Wie eine wild gewordene PC-Maus: Darum kommt mit dem RB21 keiner klar

Die Liste der gescheiterten Nummer-2-Fahrer bei Red Bull ist lang, aber jetzt erklärt Alexander Albon erstmals sehr plakativ, was der wahre Grund dafür ist

(Motorsport-Total.com) - Auf den ersten Blick war es für Yuki Tsunoda ein Karriere-Boost, als er zum dritten Saisonrennen der Formel 1 2025, bei seinem Heim-Grand-Prix in Japan, von den Racing Bulls in den Red Bull befördert wurde. Doch viel ist dem 25-Jährigen seither nicht gelungen: ein neunter Platz in Bahrain, Sechster im Miami-Sprint, zweimal Zehnter in Miami und Imola. In der Fahrer-WM liegt er mit mickrigen zehn Punkten auf Rang 15.

Titel-Bild zur News: Alexander Albon, Max Verstappen

Alexander Albon (links) hat sich vom Schock, von Max Verstappen überrollt worden zu sein, gut erholt Zoom

Der Teamkollege von Max Verstappen ist quasi ein Dauer-Sorgenkind, seit Daniel Ricciardo Ende 2018 zu Renault gewechselt ist.
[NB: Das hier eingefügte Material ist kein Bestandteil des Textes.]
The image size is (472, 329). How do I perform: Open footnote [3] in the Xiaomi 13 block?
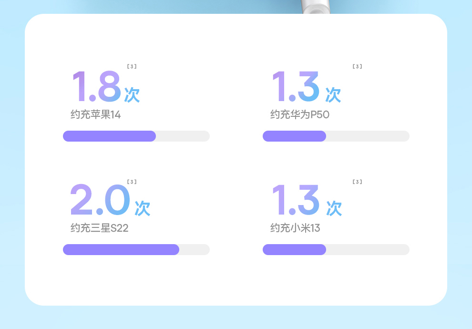[357, 182]
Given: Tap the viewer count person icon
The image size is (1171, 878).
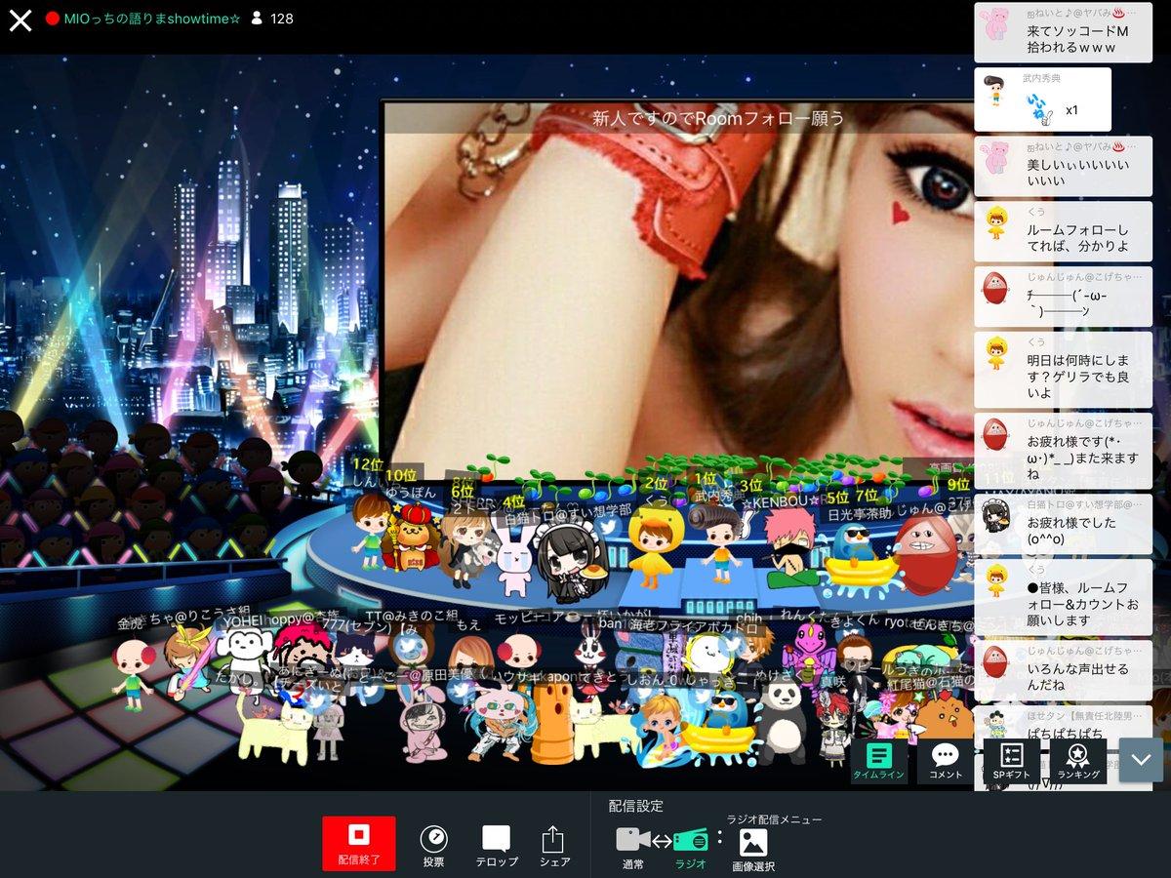Looking at the screenshot, I should (257, 19).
Die Liste derer, die sich am inzwischen viermaligen Weltmeister die Zähne ausgebissen haben, ist lang: Pierre Gasly (2019), Alexander Albon (2019-2020), Sergio Perez (2021-2024), Liam Lawson (2025) - und jetzt Tsunoda.

Spannend ist, dass einige davon später bei anderen Teams aufblühten: Gasly wurde bei AlphaTauri sogar zum Grand-Prix-Sieger und ist heute Nummer 1 bei Alpine. Und Albon schüttelte sein Red-Bull-Trauma bei Williams endgültig ab und ist dort jetzt (mindestens!) auf Augenhöhe mit Carlos Sainz, der bei Ferrari immerhin Charles Leclerc das Leben schwer gemacht hat.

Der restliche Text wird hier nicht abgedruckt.